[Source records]
──────
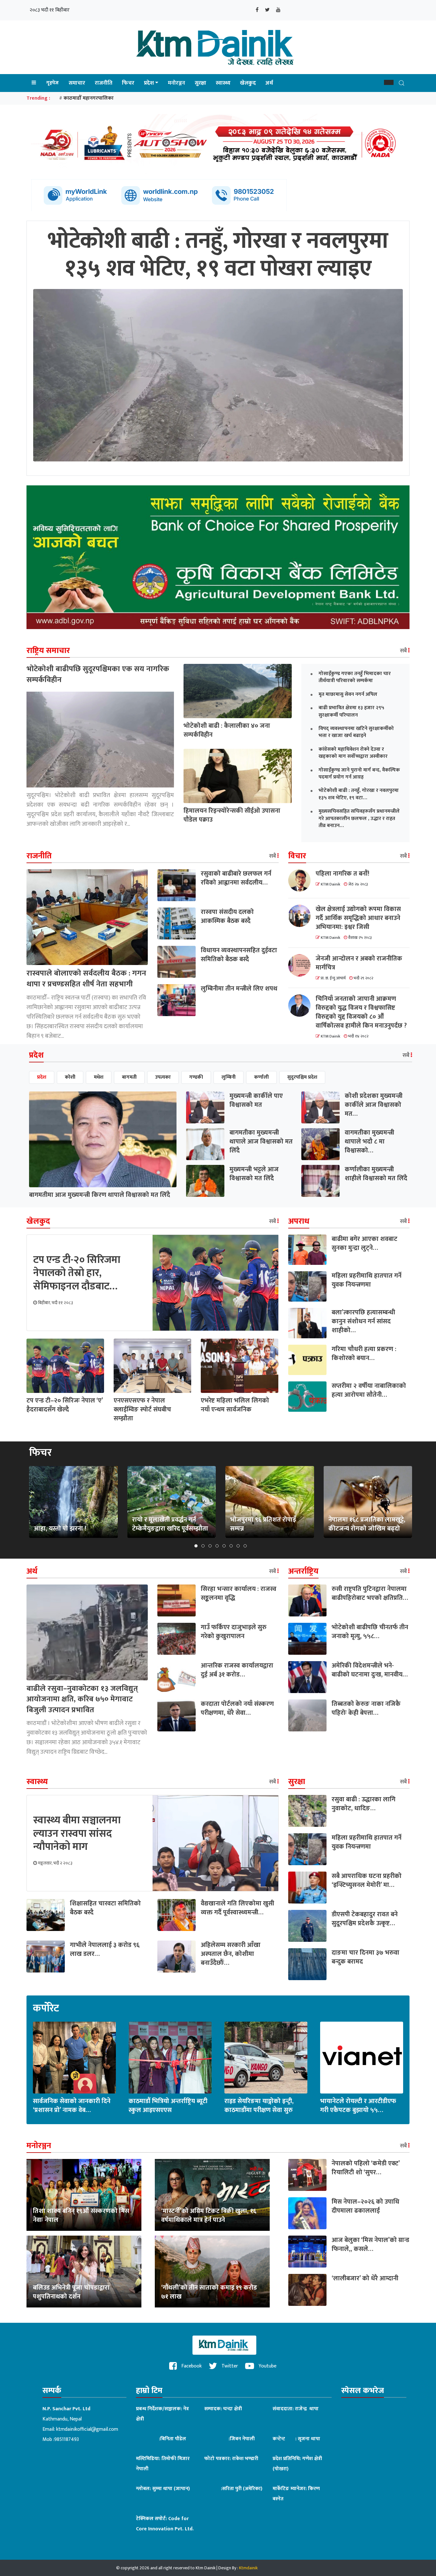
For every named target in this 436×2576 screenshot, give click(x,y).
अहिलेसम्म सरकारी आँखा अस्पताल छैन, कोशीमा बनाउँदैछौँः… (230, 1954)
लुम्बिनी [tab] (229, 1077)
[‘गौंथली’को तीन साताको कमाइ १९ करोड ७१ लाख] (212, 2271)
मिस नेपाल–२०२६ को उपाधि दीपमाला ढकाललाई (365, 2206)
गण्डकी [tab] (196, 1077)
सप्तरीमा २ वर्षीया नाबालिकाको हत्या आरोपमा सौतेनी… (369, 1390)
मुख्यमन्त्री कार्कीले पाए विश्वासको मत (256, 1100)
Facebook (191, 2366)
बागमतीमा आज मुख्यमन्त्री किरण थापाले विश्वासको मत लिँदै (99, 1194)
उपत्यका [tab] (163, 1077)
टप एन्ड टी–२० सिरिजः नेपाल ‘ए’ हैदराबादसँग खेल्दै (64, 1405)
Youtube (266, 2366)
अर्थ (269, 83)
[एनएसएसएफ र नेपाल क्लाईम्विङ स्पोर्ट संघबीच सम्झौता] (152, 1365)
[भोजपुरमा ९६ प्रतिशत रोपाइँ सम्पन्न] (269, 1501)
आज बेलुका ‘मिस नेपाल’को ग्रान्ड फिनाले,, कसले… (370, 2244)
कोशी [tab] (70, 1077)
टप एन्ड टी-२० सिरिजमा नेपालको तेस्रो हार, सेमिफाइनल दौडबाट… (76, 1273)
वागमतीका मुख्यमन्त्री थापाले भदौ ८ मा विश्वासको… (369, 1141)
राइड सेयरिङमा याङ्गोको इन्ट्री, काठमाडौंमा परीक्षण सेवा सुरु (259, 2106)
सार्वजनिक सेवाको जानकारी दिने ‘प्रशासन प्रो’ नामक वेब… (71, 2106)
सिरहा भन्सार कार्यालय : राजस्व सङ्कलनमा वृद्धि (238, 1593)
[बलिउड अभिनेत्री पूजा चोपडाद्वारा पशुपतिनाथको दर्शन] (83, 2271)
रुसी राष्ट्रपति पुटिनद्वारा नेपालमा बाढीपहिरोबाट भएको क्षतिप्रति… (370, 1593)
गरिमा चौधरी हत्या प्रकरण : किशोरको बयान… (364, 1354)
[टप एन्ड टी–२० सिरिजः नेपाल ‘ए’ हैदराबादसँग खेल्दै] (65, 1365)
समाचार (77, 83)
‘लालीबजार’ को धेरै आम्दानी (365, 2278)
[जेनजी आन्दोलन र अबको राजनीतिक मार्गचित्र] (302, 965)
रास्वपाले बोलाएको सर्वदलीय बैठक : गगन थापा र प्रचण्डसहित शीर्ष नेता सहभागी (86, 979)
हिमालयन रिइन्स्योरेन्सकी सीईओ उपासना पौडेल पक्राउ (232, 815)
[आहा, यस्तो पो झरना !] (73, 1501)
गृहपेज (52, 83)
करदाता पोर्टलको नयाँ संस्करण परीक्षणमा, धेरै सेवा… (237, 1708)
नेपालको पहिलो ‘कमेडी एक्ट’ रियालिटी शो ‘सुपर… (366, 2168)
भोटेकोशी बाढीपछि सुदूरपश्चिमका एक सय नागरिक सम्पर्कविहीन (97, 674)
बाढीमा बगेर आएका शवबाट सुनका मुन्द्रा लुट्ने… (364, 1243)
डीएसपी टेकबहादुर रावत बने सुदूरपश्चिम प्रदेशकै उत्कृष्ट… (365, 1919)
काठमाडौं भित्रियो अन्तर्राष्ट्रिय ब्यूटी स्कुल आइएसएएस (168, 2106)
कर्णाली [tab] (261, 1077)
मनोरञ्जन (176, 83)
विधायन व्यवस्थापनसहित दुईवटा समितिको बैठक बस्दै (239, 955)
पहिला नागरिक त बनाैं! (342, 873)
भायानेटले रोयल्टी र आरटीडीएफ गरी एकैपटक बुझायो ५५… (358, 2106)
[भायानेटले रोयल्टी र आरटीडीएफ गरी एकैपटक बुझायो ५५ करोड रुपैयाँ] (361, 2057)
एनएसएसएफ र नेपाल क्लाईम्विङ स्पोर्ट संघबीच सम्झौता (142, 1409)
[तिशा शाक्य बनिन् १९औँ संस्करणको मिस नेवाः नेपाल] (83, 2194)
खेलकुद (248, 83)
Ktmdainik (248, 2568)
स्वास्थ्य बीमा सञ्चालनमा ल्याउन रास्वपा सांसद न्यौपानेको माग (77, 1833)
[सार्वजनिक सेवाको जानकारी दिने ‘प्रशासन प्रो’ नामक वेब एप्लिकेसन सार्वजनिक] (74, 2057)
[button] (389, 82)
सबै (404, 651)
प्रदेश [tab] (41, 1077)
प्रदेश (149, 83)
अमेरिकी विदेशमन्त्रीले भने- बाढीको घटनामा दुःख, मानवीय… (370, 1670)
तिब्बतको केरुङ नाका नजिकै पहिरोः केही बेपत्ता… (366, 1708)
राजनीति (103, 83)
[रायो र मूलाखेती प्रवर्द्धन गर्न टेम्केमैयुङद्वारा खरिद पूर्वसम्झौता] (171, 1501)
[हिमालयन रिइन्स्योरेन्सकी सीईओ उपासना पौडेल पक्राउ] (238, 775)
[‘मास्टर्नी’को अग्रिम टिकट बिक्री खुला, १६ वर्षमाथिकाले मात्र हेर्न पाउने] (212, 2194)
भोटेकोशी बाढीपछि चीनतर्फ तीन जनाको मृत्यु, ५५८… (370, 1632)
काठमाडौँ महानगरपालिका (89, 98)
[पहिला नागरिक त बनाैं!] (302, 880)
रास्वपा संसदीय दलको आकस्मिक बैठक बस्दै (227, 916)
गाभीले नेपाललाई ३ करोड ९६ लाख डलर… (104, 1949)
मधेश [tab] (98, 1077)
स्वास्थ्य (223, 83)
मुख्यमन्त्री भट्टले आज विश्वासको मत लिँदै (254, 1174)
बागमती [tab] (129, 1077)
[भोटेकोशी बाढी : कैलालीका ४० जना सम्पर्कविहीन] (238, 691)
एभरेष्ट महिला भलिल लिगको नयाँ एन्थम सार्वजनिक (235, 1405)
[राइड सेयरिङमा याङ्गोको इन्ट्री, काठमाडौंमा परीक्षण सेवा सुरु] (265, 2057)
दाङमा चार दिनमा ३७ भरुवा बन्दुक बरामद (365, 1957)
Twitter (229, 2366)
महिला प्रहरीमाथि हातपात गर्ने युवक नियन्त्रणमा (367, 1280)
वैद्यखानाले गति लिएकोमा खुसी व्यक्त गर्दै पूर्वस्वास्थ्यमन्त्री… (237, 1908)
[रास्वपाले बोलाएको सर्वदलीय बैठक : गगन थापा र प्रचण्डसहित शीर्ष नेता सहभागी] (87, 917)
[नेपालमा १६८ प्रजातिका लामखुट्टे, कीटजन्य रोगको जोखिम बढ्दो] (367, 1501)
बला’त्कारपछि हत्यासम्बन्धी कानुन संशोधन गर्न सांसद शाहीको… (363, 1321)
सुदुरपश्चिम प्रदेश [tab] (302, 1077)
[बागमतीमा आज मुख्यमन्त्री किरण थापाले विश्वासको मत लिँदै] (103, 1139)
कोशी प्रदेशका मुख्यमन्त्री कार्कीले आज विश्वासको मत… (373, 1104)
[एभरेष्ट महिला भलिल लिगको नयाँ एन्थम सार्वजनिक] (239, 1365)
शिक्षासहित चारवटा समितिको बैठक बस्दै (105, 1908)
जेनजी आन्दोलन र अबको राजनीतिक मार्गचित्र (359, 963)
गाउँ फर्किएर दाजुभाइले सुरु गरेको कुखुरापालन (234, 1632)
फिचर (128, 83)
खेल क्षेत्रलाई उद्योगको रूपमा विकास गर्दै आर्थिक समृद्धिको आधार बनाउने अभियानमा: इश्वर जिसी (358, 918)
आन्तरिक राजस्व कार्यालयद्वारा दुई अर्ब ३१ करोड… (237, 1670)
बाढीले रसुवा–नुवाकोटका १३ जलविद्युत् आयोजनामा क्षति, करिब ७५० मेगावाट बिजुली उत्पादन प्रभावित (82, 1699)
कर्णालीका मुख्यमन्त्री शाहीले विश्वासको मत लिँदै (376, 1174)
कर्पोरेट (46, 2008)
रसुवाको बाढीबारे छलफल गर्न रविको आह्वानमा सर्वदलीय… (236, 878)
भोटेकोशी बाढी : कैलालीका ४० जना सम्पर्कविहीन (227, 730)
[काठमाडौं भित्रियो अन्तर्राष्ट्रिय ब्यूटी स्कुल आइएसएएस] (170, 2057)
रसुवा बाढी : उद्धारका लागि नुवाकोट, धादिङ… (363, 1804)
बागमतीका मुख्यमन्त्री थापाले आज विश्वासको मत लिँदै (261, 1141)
──────
** TASK BRIEF **
All lines in the data above from the one with "बागमती [tab] (129, 1077)" through the one with "वैद्यखानाले गति लिएकोमा" must be repeated exactly, and no others.

** RESULT **
बागमती [tab] (129, 1077)
[भोटेकोशी बाढी : कैलालीका ४० जना सम्पर्कविहीन] (238, 691)
एभरेष्ट महिला भलिल लिगको नयाँ एन्थम सार्वजनिक (235, 1405)
[राइड सेयरिङमा याङ्गोको इन्ट्री, काठमाडौंमा परीक्षण सेवा सुरु] (265, 2057)
दाङमा चार दिनमा ३७ भरुवा बन्दुक बरामद (365, 1957)
Twitter (229, 2366)
महिला प्रहरीमाथि हातपात गर्ने युवक नियन्त्रणमा (367, 1280)
वैद्यखानाले गति लिएकोमा खुसी व्यक्त गर्दै पूर्वस्वास्थ्यमन्त्री… (237, 1908)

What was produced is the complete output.